課題 => 以下の資料のうち、「This screenshot has width=2576, height=784.」を含む行から「pyautogui.click(x=1295, y=13)」を含む行までを、両端の行も含めて一字一句そのまま書き写してください。

(データの行)

-=-=-

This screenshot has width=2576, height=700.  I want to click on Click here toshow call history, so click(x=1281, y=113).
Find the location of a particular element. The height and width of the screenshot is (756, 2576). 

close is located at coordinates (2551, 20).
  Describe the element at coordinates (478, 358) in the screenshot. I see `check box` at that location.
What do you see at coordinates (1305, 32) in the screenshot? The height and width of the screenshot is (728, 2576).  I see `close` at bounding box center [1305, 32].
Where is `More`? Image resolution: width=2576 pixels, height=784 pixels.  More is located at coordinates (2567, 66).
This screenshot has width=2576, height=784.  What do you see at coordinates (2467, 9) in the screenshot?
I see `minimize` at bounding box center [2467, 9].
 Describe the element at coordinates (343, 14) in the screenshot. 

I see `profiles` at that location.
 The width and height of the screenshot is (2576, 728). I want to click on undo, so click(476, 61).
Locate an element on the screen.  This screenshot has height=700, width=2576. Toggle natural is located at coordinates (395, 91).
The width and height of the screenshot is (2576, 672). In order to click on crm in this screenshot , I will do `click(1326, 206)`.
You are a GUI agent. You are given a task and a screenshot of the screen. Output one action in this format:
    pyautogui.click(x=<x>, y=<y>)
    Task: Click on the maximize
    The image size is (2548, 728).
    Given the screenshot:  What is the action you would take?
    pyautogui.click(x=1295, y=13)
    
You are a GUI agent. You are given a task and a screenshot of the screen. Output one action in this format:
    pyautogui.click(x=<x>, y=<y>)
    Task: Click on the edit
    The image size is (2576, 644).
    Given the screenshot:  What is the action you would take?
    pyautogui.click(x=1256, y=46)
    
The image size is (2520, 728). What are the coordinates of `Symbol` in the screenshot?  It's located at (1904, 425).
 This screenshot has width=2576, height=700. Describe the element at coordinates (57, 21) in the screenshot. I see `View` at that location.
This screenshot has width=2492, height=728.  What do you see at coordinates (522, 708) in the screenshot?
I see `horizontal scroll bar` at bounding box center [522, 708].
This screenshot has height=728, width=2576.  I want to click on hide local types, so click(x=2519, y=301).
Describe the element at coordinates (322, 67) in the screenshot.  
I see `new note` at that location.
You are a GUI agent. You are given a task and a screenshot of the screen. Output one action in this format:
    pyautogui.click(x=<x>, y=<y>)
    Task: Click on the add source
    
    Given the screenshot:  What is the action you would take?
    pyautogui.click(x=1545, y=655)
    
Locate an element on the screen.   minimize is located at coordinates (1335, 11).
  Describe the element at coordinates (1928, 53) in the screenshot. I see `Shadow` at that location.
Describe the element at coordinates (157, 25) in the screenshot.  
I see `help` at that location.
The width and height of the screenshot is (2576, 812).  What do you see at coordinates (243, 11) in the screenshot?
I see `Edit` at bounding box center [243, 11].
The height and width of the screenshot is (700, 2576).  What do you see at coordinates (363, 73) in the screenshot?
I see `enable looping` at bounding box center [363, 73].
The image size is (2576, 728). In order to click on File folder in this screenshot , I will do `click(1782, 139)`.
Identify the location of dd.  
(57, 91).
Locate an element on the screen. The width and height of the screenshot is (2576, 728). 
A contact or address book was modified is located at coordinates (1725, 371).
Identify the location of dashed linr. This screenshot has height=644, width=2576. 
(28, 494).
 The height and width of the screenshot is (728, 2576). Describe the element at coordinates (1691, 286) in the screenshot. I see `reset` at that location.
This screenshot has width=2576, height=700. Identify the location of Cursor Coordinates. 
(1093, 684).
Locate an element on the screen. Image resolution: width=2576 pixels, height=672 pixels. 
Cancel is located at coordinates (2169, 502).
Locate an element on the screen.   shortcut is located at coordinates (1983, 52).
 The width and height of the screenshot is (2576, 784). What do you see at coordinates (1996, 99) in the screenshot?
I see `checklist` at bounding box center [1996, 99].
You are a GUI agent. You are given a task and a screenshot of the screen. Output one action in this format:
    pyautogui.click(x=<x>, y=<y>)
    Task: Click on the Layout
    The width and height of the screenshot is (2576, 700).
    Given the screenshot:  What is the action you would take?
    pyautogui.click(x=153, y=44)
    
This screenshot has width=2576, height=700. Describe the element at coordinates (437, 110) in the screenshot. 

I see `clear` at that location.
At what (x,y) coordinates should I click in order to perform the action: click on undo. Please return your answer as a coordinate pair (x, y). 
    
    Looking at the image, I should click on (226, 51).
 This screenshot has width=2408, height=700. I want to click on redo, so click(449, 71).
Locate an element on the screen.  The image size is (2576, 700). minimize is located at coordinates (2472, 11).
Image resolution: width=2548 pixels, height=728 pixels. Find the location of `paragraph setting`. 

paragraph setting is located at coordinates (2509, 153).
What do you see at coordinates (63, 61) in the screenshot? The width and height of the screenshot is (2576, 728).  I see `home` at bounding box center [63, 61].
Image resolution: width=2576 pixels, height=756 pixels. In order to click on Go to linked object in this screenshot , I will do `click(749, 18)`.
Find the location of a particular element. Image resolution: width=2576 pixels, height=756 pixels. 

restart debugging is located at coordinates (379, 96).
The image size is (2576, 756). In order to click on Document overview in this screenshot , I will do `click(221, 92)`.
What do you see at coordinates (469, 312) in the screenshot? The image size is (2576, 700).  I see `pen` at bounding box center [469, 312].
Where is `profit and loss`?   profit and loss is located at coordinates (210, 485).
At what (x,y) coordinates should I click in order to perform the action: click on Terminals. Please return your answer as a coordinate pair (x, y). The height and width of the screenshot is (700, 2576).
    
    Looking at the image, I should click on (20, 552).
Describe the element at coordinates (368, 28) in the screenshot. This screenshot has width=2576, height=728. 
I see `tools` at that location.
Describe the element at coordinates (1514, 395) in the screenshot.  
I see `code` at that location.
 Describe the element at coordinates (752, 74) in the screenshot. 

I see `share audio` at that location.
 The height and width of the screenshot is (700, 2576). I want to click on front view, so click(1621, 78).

-=-=-

解答 =>
This screenshot has width=2576, height=784.  What do you see at coordinates (2467, 9) in the screenshot?
I see `minimize` at bounding box center [2467, 9].
 Describe the element at coordinates (343, 14) in the screenshot. 

I see `profiles` at that location.
 The width and height of the screenshot is (2576, 728). I want to click on undo, so click(476, 61).
Locate an element on the screen.  This screenshot has height=700, width=2576. Toggle natural is located at coordinates (395, 91).
The width and height of the screenshot is (2576, 672). In order to click on crm in this screenshot , I will do `click(1326, 206)`.
You are a GUI agent. You are given a task and a screenshot of the screen. Output one action in this format:
    pyautogui.click(x=<x>, y=<y>)
    Task: Click on the maximize
    The image size is (2548, 728).
    Given the screenshot:  What is the action you would take?
    pyautogui.click(x=1295, y=13)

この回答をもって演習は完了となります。